Likewise, there's considerable skepticism over whether the safety profile of drugs can be significantly improved—pending the advent of disease markers and personalized medicine. What needs fixing, from this point of view, is the uninformed—and, therefore, unrealistic—expectations of us consumers, not to mention our politicians.
"We need to do a better job as a society in communicating that just because a drug is FDA approved doesn't mean it is totally safe," said FDA's Jenkins. "What people really have to be thinking about is, What is an acceptable risk for the real benefits?" In that light, it's ironic that the prolonged post-Vioxx public drubbing of pharma and FDA may have only further raised false hopes about drug safety.
"You had congressmen who know little about safety or the drug approval process second-guessing FDA and proposing legislation for FDA," Dieck said.
The main thrust of PDUFA IV, of course, is to beef up safety monitoring without slowing down approvals. The legislation gives FDA more muscle to hold drugmakers accountable for better—or, at least, more extensive—data collection and reporting before and after approval. To the extent that it formalizes the demands for increased detection of safety signals that are currently resulting in approvable letters, PDUFA will, at the very least, likely remove the element of surprise from the process, limiting the disruption of launches, and, projections.
It may be too much to hope for that the PDUFA safety reforms will serve to restore public trust in FDA—and, by extension, Big Pharma, which strongly and visibly supported the legislation. Recent polls suggest that the tide has turned and public opinion is growing more favorable. But many people interviewed for this article voiced fears about how the agency will fare when—not if—the next Vioxx happens.
"The increased burdens on FDA require much greater resources to implement properly," said APCO Worldwide's Wayne Pines. "Congress holds the agency responsible, and if it doesn't get more money, it may not be able to meet expectations—and that could have very troubling consequences." Pines is president of the new nonprofit FDA Alliance, which is lobbying Congress to adequately fund the agency to the tune of $2 billion. (For more information, see http://www.strengthenfda.org/.)

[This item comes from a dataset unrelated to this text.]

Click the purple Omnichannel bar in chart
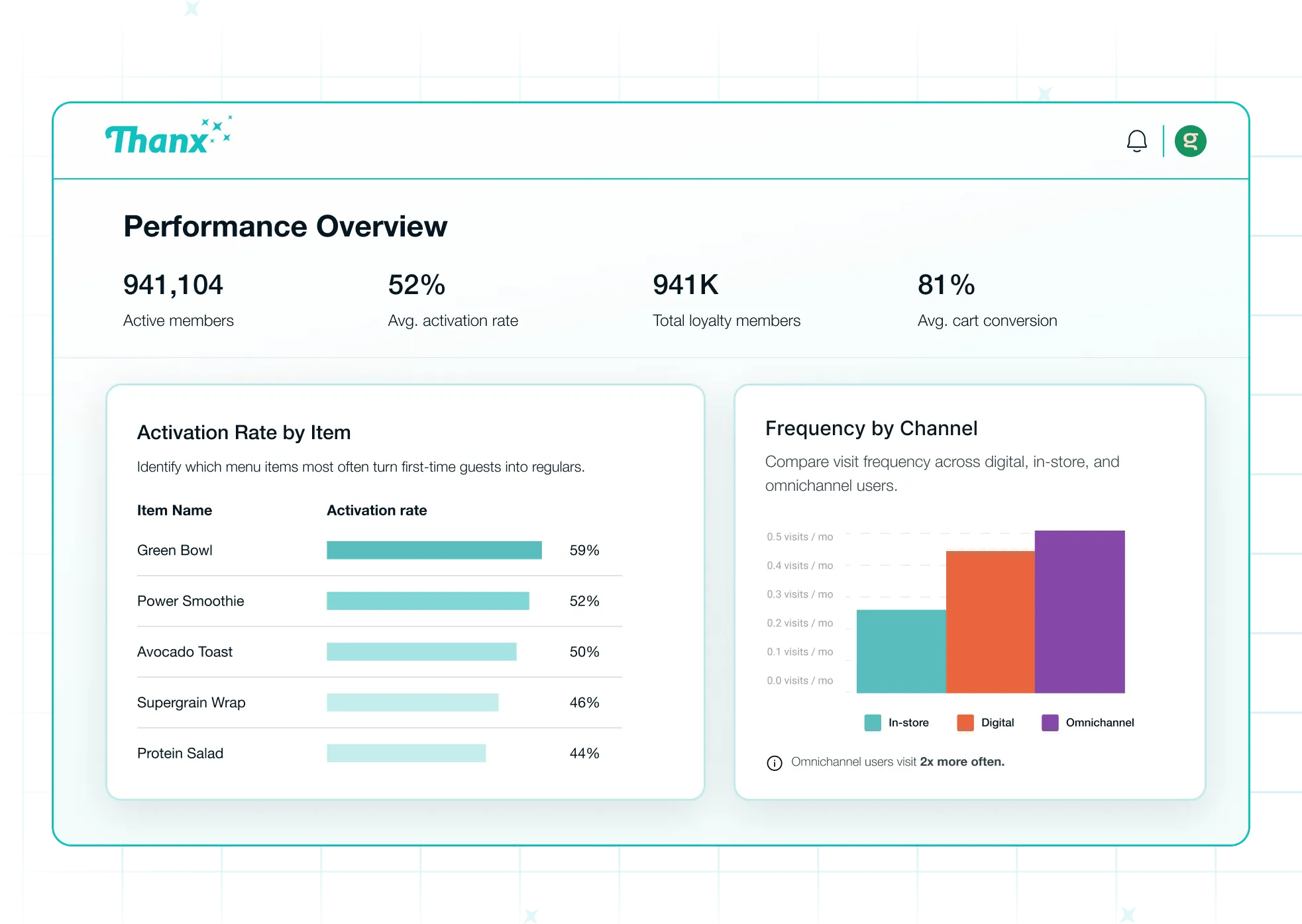The image size is (1302, 924). pos(1079,611)
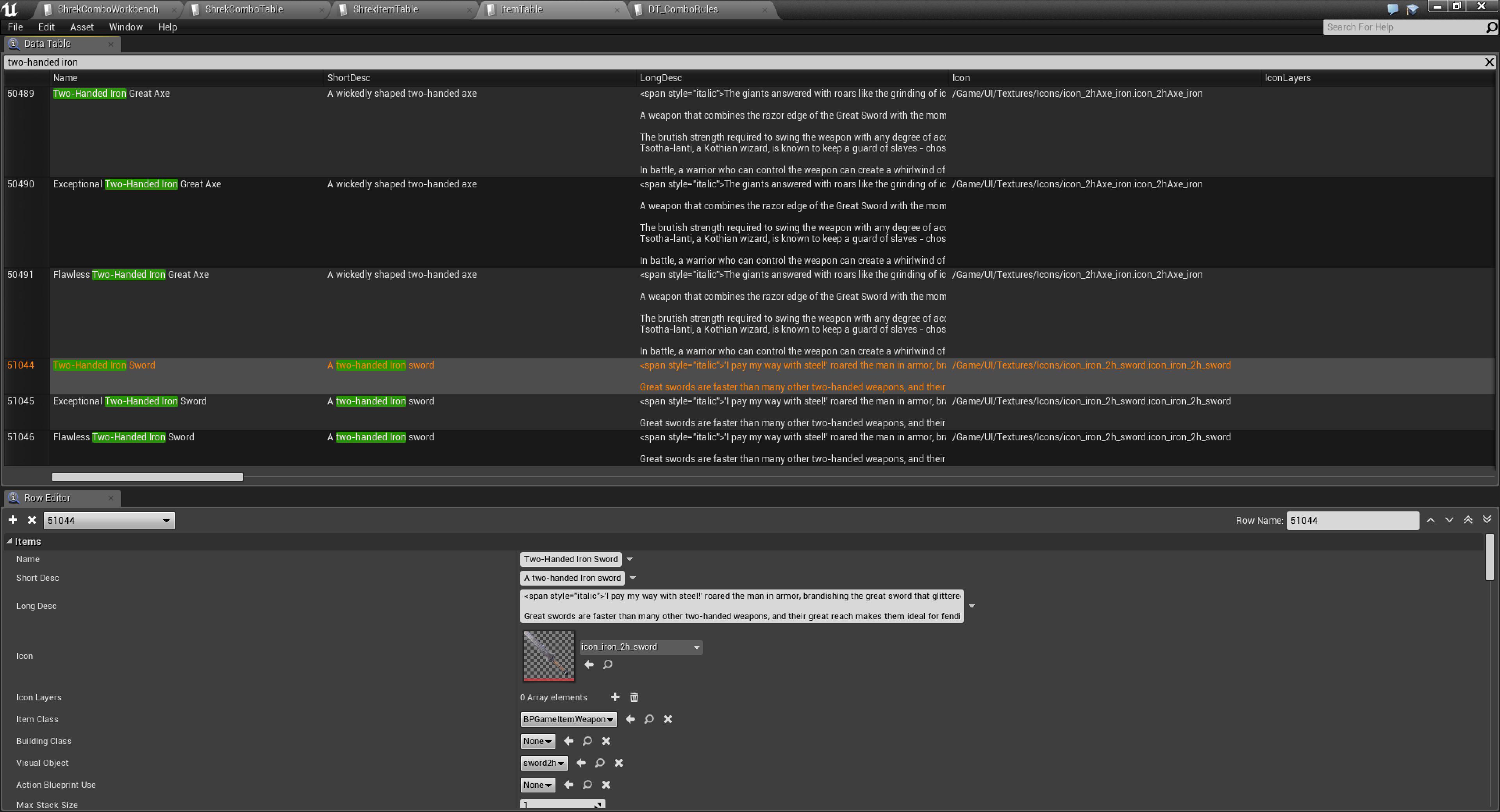Open the BPGameItemWeapon class dropdown
1500x812 pixels.
pyautogui.click(x=568, y=719)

Given that several influential congressmen are advocating something very much like tearing FDA down and starting over, the troubling consequences aren't hard to imagine. But even without another Vioxx, politics will always intrude. Next year's presidential election escalates the sense of uncertainty about the agency's agenda—and whether the pendulum will keep moving toward drug safety or begin tacking in the direction of speedier approvals.
There are other kinds of politics at play too. "At the same time that people are criticizing us about approving drugs too fast," FDA's Jenkins said, "we have a lawsuit being filed against the agency saying that patients should have access to drugs sooner."
In July, after FDA issued an approvable letter to Dendreon for its prostate cancer drug, Provenge (sipuleucel-Tg), asking for more data, the cancer activist group Care to Live went to court. By September, 200 men age 50 and older were marching, with their wives and other supporters, on the agency's headquarters in Rockville, MD. They chanted, waved placards, and acted, most uncharacteristically, like angry young protestors. Their signs read: "Approve Lifesaving Drugs Now" and "FDA: Federal Dinosaur Agency."